The policy materials for almost all States addressed the function of reporting and who is mandated or required to report alleged maltreatment.1 In several cases, State statutes specified the classes of mandated reporters. (See table 3-A.)
The review of policy indicated a range of configurations from widely mandated and accepted reporting (any person with reason to suspect child abuse or neglect, including anonymous sources) to more narrowly mandated reporting (specified categories limited to certain professional reporters).
- Thirty States (58.8%) included a blanket statement regarding mandated reporters. Fourteen States (27.5%) had a statement that everyone is a mandated reporter; 14 States (27.5%) had a statement that anyone who suspects child abuse or neglect may report; and 2 States (3.9%) had a statement that anyone with a responsibility for the care of a child is mandated to report.
- Thirty-two States (62.7%) accepted reports from anonymous reporters.
Professionals were mandated to report by almost all the States. In approximately one-quarter of the States, non-professional sources, including victims, parents, relatives, and community members were required to report.

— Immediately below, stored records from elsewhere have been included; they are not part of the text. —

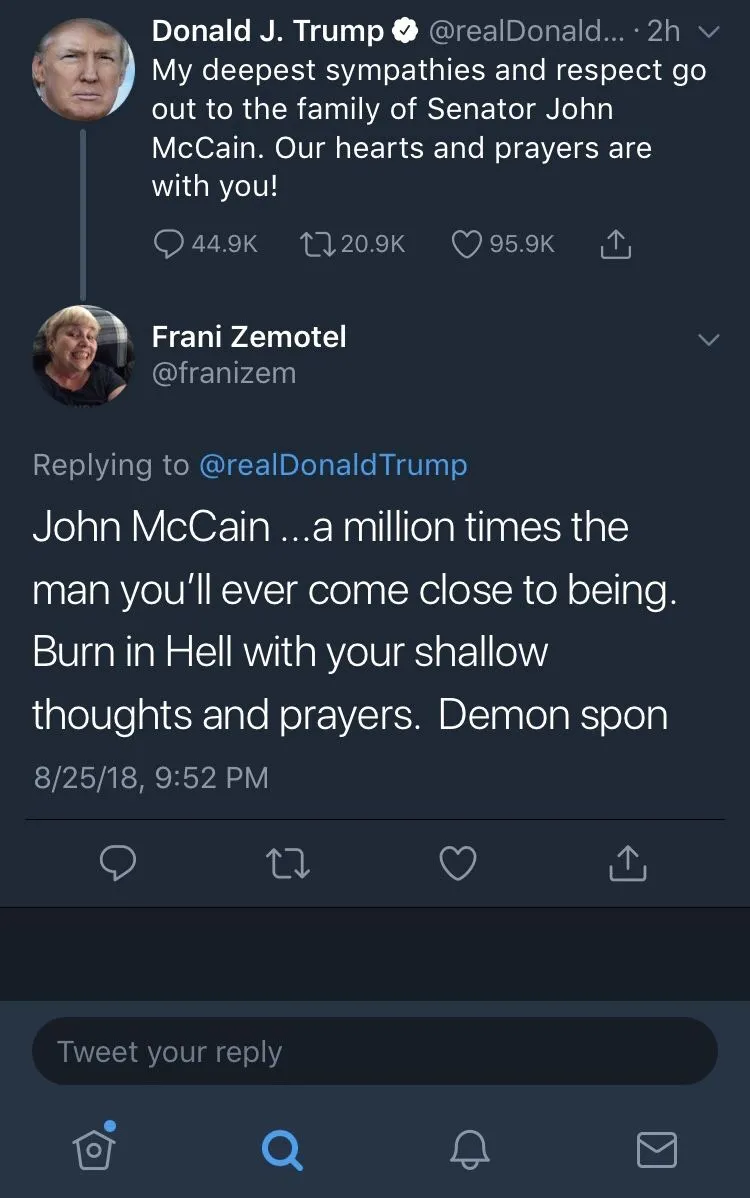Tap the @realDonaldTrump mention link
The height and width of the screenshot is (1198, 750).
[x=333, y=465]
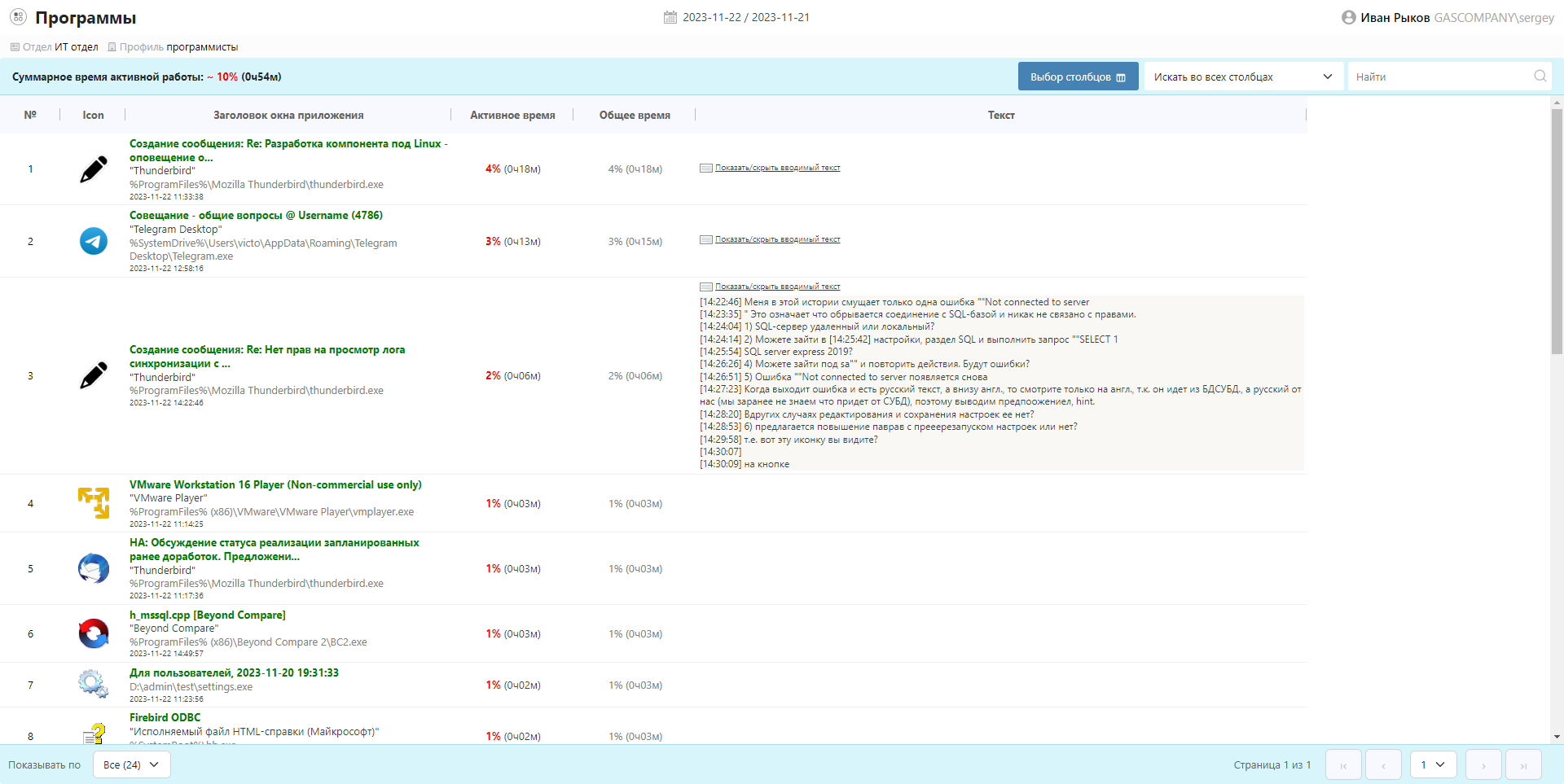The height and width of the screenshot is (784, 1564).
Task: Click the Thunderbird envelope icon in row 5
Action: [x=94, y=568]
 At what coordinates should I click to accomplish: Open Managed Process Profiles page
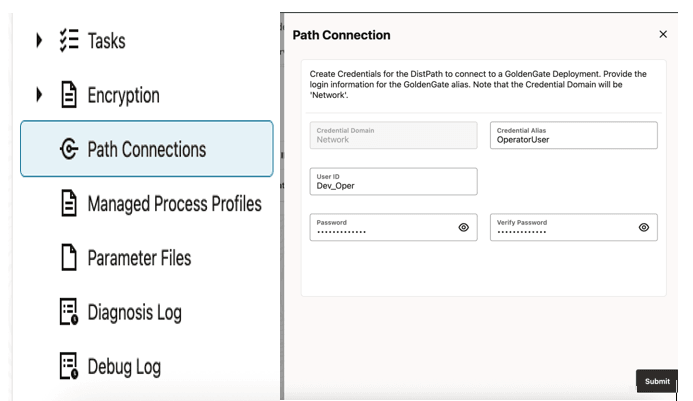click(x=174, y=204)
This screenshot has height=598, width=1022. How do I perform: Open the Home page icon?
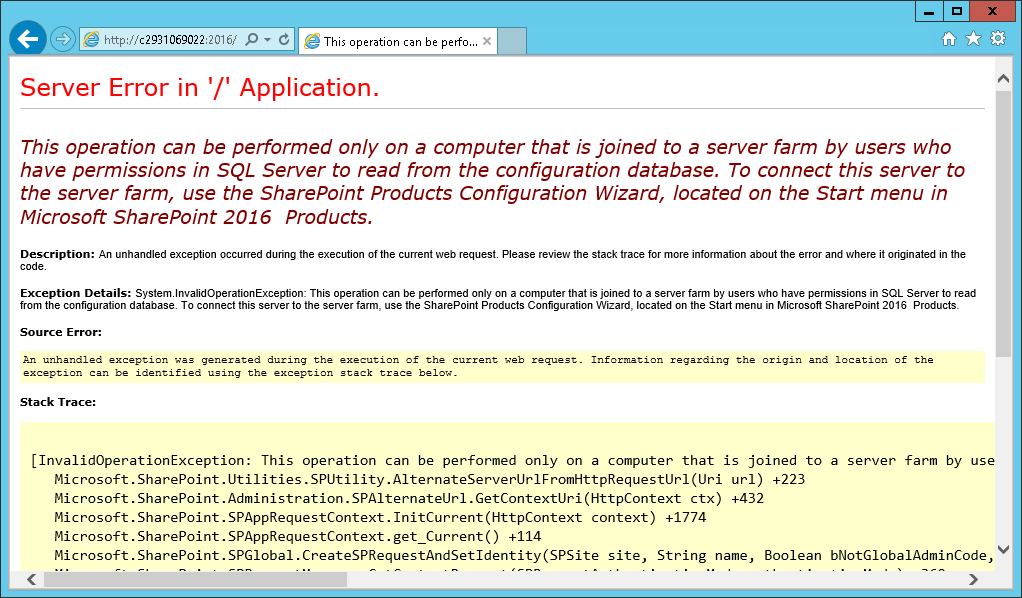pos(950,39)
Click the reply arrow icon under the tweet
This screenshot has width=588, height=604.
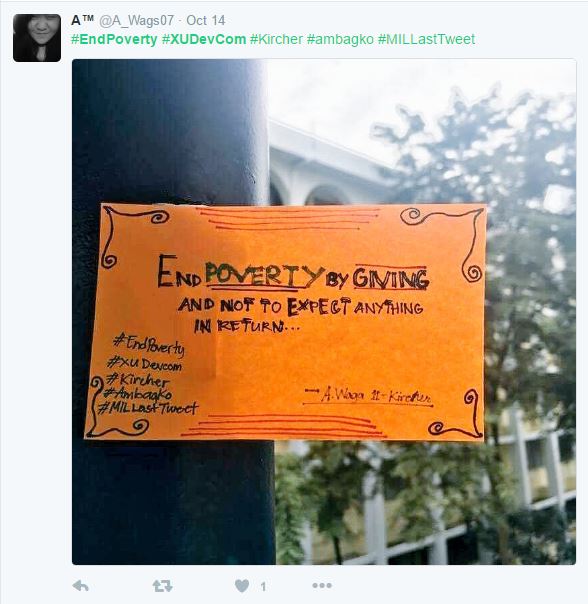81,586
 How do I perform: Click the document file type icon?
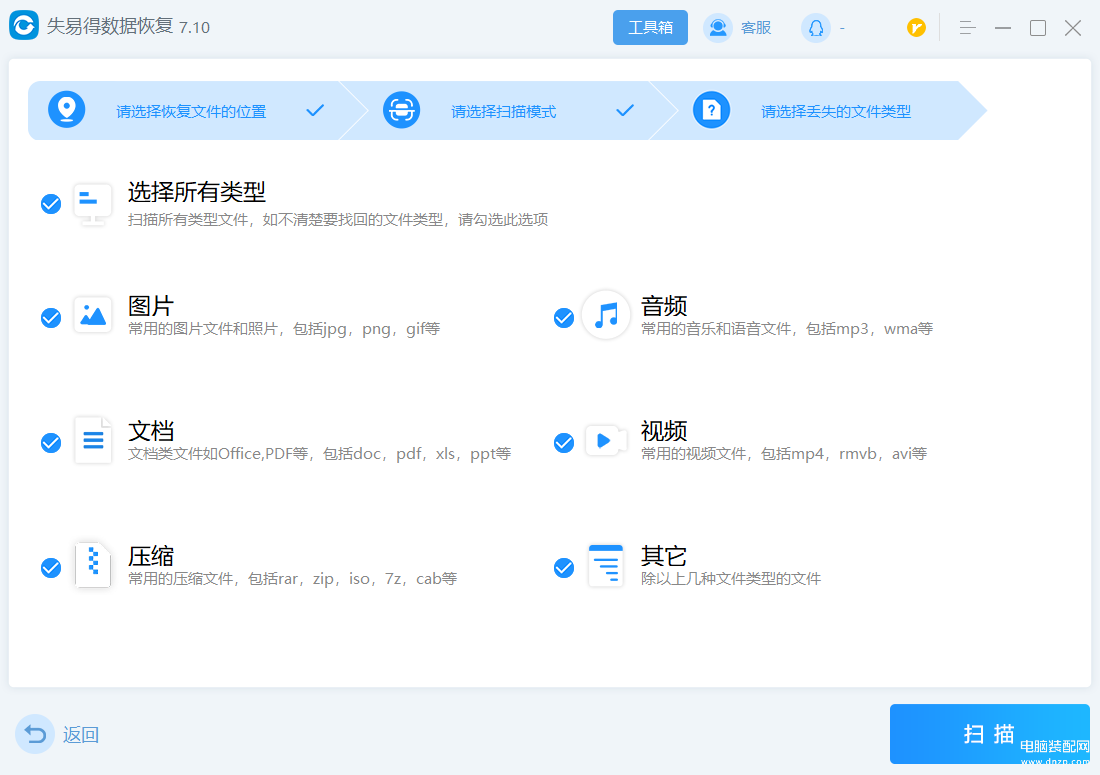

Several States had specific language that designated "other" mandated reporters. These included Christian Science practitioners, funeral directors, commercial film and photographic print professionals, substance abuse treatment agencies, legislators, clergy members, guardians ad litem, other health professionals (e.g., dentists, chiropractors), child visitation monitors, domestic violence shelter employees, mediators, veterinarians, firefighters, employers of contracted entities providing direct services, spiritual practitioners, clergy serving in nonpastoral capacities, alcohol and other drug counselors, physical therapists, dieticians, and speech language therapists.